What is asked ->
- A) According to the Idomeneo review, why is it a fault that Kenny's direction sometimes leaned toward the bright and bubbly?
- B) Answer these questions from the Idomeneo review:
(i) Who sang Elettra?
(ii) Who was responsible for the designs?
(iii) Which two Wagner operas are named in the examination question the reviewer recalls?
- C) Copy the Idomeneo review word for word from "Hackney Empire Theatre" up to and including "James Conway (director)".

Excerpted text ->
※
Hackney Empire Theatre
Images: © Richard Hubert Smith |
Ilia – Galina Averina
Idamante – Catherine Carby
Idomeneo – Christopher Turner
Arbace, High Priest of Neptune
– John-Colyn Gyeantey
Elettra – Paula Sides
Voice of the Oracle of Neptune
– Ed Hawkins
James Conway (director)
Frankie Bradshaw (designs)
Rory Beaton (lighting)
Rory Beaton (lighting)
Chorus and Orchestra of English Touring Opera
Jonathan Peter Kenny (conductor)
The greatest miracle in
operatic history? On balance, I tend to think so. The distinction of Idomeneo’s forebears, be they operas of
Mozart, Gluck, or anyone else, ‘reformist’ or otherwise, is too readily
overlooked. Nevertheless, the leap from La
finta giardiniera to Idomeneo
remains a challenge to explain – or, better, a mystery at which to marvel, in
which to rejoice. I remember, as an undergraduate, once noting an examination
question with a quotation something along the lines of ‘It is impossible to
explain the quantum leap Wagner took from Rienzi
to Der fliegende Holländer,’ followed
by the injunction, ‘Nevertheless, make the attempt.’ Something similar might be
said here, and Wagner is surely the only comparable case; I wonder, though
whether Idomeneo might not offer a
miracle still greater.
Idamante (Catherine Carby), Chorus, Ilia (Galina Averiana) |
Speaking of miracles, English
Touring Opera does not come so very far off with a production and performance
that, considered as a whole, mark the finest I have seen. We do not live in a golden
age of Mozart stagings, nor do we live in a golden age of Mozart conducting; most
likely, such golden ages never existed in the first place. There are exceptions,
though, just as there most likely always have been. Idomeneo nonetheless seems to have proved particularly unlucky – or
perhaps I have been particularly unlucky with it. If Jonathan Peter Kenny’s
direction of the keen ETO Chorus and Orchestra occasionally seemed to err a
little on the bright and bubbly side – this is, after all, a work as much in
the tradition of tragédie lyrique as
anything else, and one Mozart wished, in the case of subsequent revision to
take further in that direction – then there remained, once past the strangely
perfunctory opening bars, much to admire. Admirably flexible, there was enough
in Kenny’s conducting to convey the dramatic power and dazzling originality of
Mozart’s intimations of so much nineteenth-century practice: orchestral colour
(yes, with roots in Gluck, even Rameau, yet peering forward to Weber, Berlioz,
and beyond), and both a shorter- and longer-term harmonic strategy, the latter
married to Wagnerian dissolution of formal boundaries and consequent
alternative, often sonata-led constructivism, that at the very least rival Don Giovanni. Slight roughness around
the edges was a price well worth paying for such musico-dramatic commitment.
※
Material shown ->

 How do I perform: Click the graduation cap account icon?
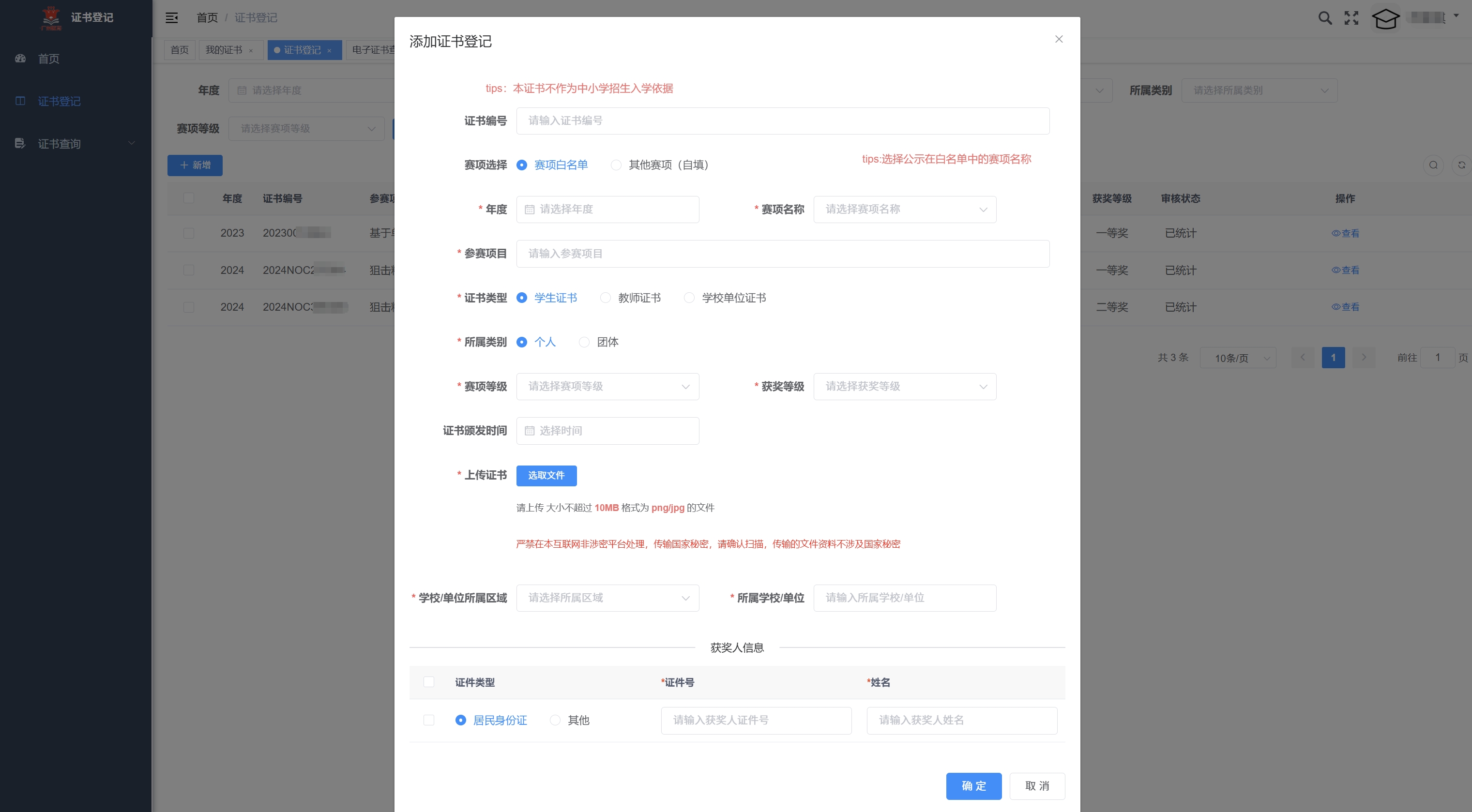click(x=1385, y=19)
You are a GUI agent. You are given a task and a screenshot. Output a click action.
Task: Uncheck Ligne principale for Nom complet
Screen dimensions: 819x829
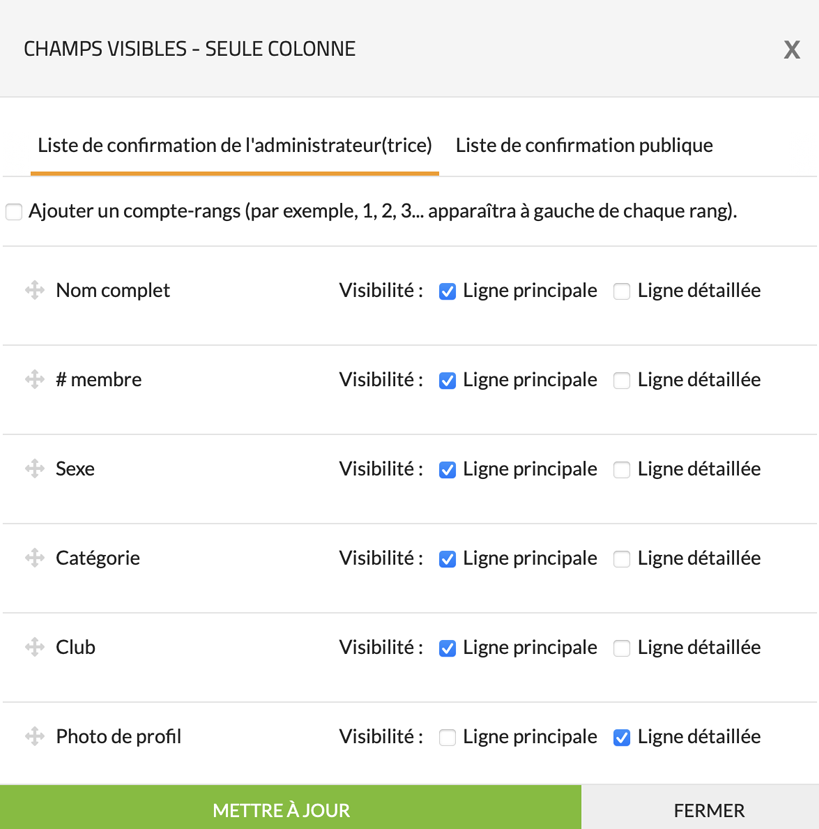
※
Exercise results ->
- A) The review says the work belongs as much to the tradition of tragédie lyrique as to anything else. It adds that Mozart wanted to take the work further in that direction in a later revision.

- B)
(i) Paula Sides
(ii) Frankie Bradshaw
(iii) Rienzi and Der fliegende Holländer

- C)
Hackney Empire Theatre
Images: © Richard Hubert Smith |
Ilia – Galina Averina
Idamante – Catherine Carby
Idomeneo – Christopher Turner
Arbace, High Priest of Neptune
– John-Colyn Gyeantey
Elettra – Paula Sides
Voice of the Oracle of Neptune
– Ed Hawkins
James Conway (director)